» Recorded information:

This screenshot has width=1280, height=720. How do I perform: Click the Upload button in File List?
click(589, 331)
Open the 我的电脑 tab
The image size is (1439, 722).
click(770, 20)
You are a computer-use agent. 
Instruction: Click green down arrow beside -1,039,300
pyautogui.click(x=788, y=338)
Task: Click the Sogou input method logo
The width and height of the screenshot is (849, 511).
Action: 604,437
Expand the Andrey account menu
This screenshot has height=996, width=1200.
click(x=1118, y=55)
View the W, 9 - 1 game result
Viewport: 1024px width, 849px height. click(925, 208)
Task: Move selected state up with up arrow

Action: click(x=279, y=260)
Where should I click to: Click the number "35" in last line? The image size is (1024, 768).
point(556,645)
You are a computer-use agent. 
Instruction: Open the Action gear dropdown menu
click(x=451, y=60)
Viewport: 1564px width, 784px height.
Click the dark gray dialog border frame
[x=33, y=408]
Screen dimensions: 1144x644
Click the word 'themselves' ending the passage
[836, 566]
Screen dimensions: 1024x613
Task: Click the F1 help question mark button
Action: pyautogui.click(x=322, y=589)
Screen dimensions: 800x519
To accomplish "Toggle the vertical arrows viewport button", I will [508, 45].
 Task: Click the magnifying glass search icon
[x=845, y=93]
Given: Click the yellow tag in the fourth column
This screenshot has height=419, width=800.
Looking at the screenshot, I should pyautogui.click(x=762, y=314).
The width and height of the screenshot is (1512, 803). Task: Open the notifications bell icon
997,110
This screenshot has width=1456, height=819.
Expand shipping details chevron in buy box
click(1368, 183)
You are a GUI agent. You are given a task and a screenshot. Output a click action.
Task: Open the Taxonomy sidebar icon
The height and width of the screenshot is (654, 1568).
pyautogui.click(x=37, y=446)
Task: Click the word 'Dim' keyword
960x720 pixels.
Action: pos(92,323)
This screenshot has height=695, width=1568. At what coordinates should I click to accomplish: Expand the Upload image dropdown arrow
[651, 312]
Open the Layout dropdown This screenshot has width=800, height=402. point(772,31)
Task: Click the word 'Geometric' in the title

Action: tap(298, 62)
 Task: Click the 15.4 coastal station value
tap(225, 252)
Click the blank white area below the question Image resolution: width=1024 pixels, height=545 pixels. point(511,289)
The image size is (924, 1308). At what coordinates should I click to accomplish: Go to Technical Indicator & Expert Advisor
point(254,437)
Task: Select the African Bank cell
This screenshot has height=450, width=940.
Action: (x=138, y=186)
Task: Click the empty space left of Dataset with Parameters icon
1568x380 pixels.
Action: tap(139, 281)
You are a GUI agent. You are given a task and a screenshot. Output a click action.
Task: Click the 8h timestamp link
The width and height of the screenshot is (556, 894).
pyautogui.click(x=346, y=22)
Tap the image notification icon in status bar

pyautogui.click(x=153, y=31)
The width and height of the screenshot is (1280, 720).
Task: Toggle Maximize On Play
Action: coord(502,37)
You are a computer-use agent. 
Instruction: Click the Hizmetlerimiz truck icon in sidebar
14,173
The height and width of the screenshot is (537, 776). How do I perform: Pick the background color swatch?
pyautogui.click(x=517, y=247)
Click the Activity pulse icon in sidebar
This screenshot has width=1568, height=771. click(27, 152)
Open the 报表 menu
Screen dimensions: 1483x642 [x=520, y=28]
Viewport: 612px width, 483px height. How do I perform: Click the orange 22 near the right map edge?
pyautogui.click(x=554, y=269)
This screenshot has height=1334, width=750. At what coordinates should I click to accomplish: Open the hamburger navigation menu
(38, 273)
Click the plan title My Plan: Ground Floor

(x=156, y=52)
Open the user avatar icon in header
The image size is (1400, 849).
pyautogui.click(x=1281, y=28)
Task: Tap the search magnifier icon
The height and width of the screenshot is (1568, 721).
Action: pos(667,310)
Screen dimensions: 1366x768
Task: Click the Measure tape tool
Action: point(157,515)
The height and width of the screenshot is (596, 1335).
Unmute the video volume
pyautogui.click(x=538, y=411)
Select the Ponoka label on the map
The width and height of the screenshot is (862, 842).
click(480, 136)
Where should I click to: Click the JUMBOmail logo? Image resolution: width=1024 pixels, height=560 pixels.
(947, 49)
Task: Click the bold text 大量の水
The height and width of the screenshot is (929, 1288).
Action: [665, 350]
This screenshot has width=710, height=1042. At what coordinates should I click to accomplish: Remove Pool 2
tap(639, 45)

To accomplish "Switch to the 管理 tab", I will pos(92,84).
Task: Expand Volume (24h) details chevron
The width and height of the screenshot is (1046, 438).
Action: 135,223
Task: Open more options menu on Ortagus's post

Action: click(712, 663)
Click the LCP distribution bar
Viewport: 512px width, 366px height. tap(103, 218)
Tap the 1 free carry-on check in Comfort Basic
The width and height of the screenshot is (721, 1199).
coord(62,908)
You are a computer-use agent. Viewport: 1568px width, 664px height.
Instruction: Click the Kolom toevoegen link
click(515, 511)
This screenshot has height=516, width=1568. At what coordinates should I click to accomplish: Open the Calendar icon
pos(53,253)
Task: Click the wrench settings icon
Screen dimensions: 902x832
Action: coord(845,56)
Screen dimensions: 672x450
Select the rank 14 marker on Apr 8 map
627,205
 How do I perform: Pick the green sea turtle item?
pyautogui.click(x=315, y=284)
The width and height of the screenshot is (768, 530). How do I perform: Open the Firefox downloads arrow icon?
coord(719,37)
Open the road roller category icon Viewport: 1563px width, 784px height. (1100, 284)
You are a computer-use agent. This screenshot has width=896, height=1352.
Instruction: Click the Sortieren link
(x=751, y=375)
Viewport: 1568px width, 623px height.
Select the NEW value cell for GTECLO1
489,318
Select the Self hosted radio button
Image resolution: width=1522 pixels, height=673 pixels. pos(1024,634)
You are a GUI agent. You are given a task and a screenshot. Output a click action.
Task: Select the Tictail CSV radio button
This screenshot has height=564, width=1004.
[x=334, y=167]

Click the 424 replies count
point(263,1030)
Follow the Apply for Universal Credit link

» What you are asked to do: Every entry must be quoted exactly as it appears above.

» Written answer:
This screenshot has width=1280, height=720. How do I perform: Click the Upload button in File List?
click(589, 331)
Open the 我的电脑 tab
The image size is (1439, 722).
click(770, 20)
You are a computer-use agent. 
Instruction: Click green down arrow beside -1,039,300
pyautogui.click(x=788, y=338)
Task: Click the Sogou input method logo
The width and height of the screenshot is (849, 511).
Action: 604,437
Expand the Andrey account menu
This screenshot has height=996, width=1200.
click(x=1118, y=55)
View the W, 9 - 1 game result
Viewport: 1024px width, 849px height. click(925, 208)
Task: Move selected state up with up arrow

Action: click(x=279, y=260)
Where should I click to: Click the number "35" in last line? The image size is (1024, 768).
point(556,645)
You are a computer-use agent. 
Instruction: Open the Action gear dropdown menu
click(x=451, y=60)
Viewport: 1564px width, 784px height.
Click the dark gray dialog border frame
[x=33, y=408]
Screen dimensions: 1144x644
Click the word 'themselves' ending the passage
[836, 566]
Screen dimensions: 1024x613
Task: Click the F1 help question mark button
Action: pyautogui.click(x=322, y=589)
Screen dimensions: 800x519
To accomplish "Toggle the vertical arrows viewport button", I will [508, 45].
 Task: Click the magnifying glass search icon
[x=845, y=93]
Given: Click the yellow tag in the fourth column
This screenshot has height=419, width=800.
Looking at the screenshot, I should pyautogui.click(x=762, y=314).
The width and height of the screenshot is (1512, 803). Task: Open the notifications bell icon
997,110
This screenshot has width=1456, height=819.
Expand shipping details chevron in buy box
click(1368, 183)
You are a GUI agent. You are given a task and a screenshot. Output a click action.
Task: Open the Taxonomy sidebar icon
The height and width of the screenshot is (654, 1568).
pyautogui.click(x=37, y=446)
Task: Click the word 'Dim' keyword
960x720 pixels.
Action: pos(92,323)
This screenshot has height=695, width=1568. At what coordinates should I click to accomplish: Expand the Upload image dropdown arrow
[651, 312]
Open the Layout dropdown This screenshot has width=800, height=402. point(772,31)
Task: Click the word 'Geometric' in the title

Action: tap(298, 62)
 Task: Click the 15.4 coastal station value
tap(225, 252)
Click the blank white area below the question Image resolution: width=1024 pixels, height=545 pixels. point(511,289)
The image size is (924, 1308). At what coordinates should I click to accomplish: Go to Technical Indicator & Expert Advisor
point(254,437)
Task: Select the African Bank cell
This screenshot has height=450, width=940.
Action: (x=138, y=186)
Task: Click the empty space left of Dataset with Parameters icon
1568x380 pixels.
Action: tap(139, 281)
You are a GUI agent. You are given a task and a screenshot. Output a click action.
Task: Click the 8h timestamp link
The width and height of the screenshot is (556, 894).
pyautogui.click(x=346, y=22)
Tap the image notification icon in status bar

pyautogui.click(x=153, y=31)
The width and height of the screenshot is (1280, 720).
Task: Toggle Maximize On Play
Action: coord(502,37)
You are a computer-use agent. 
Instruction: Click the Hizmetlerimiz truck icon in sidebar
14,173
The height and width of the screenshot is (537, 776). How do I perform: Pick the background color swatch?
pyautogui.click(x=517, y=247)
Click the Activity pulse icon in sidebar
This screenshot has width=1568, height=771. click(27, 152)
Open the 报表 menu
Screen dimensions: 1483x642 [x=520, y=28]
Viewport: 612px width, 483px height. How do I perform: Click the orange 22 near the right map edge?
pyautogui.click(x=554, y=269)
This screenshot has height=1334, width=750. At what coordinates should I click to accomplish: Open the hamburger navigation menu
(38, 273)
Click the plan title My Plan: Ground Floor

(x=156, y=52)
Open the user avatar icon in header
The image size is (1400, 849).
pyautogui.click(x=1281, y=28)
Task: Tap the search magnifier icon
The height and width of the screenshot is (1568, 721).
Action: pos(667,310)
Screen dimensions: 1366x768
Task: Click the Measure tape tool
Action: point(157,515)
The height and width of the screenshot is (596, 1335).
Unmute the video volume
pyautogui.click(x=538, y=411)
Select the Ponoka label on the map
The width and height of the screenshot is (862, 842).
click(480, 136)
Where should I click to: Click the JUMBOmail logo? Image resolution: width=1024 pixels, height=560 pixels.
(947, 49)
Task: Click the bold text 大量の水
The height and width of the screenshot is (929, 1288).
Action: [665, 350]
This screenshot has width=710, height=1042. At what coordinates should I click to accomplish: Remove Pool 2
tap(639, 45)

To accomplish "Switch to the 管理 tab", I will pos(92,84).
Task: Expand Volume (24h) details chevron
The width and height of the screenshot is (1046, 438).
Action: 135,223
Task: Open more options menu on Ortagus's post

Action: click(712, 663)
Click the LCP distribution bar
Viewport: 512px width, 366px height. tap(103, 218)
Tap the 1 free carry-on check in Comfort Basic
The width and height of the screenshot is (721, 1199).
coord(62,908)
You are a computer-use agent. Viewport: 1568px width, 664px height.
Instruction: Click the Kolom toevoegen link
click(515, 511)
This screenshot has height=516, width=1568. At what coordinates should I click to accomplish: Open the Calendar icon
pos(53,253)
Task: Click the wrench settings icon
Screen dimensions: 902x832
Action: coord(845,56)
Screen dimensions: 672x450
Select the rank 14 marker on Apr 8 map
627,205
 How do I perform: Pick the green sea turtle item?
pyautogui.click(x=315, y=284)
The width and height of the screenshot is (768, 530). How do I perform: Open the Firefox downloads arrow icon?
coord(719,37)
Open the road roller category icon Viewport: 1563px width, 784px height. (1100, 284)
You are a computer-use agent. This screenshot has width=896, height=1352.
Instruction: Click the Sortieren link
(x=751, y=375)
Viewport: 1568px width, 623px height.
Select the NEW value cell for GTECLO1
489,318
Select the Self hosted radio button
Image resolution: width=1522 pixels, height=673 pixels. pos(1024,634)
You are a GUI agent. You are given a task and a screenshot. Output a click action.
Task: Select the Tictail CSV radio button
This screenshot has height=564, width=1004.
[x=334, y=167]

Click the 424 replies count
point(263,1030)
Follow the Apply for Universal Credit link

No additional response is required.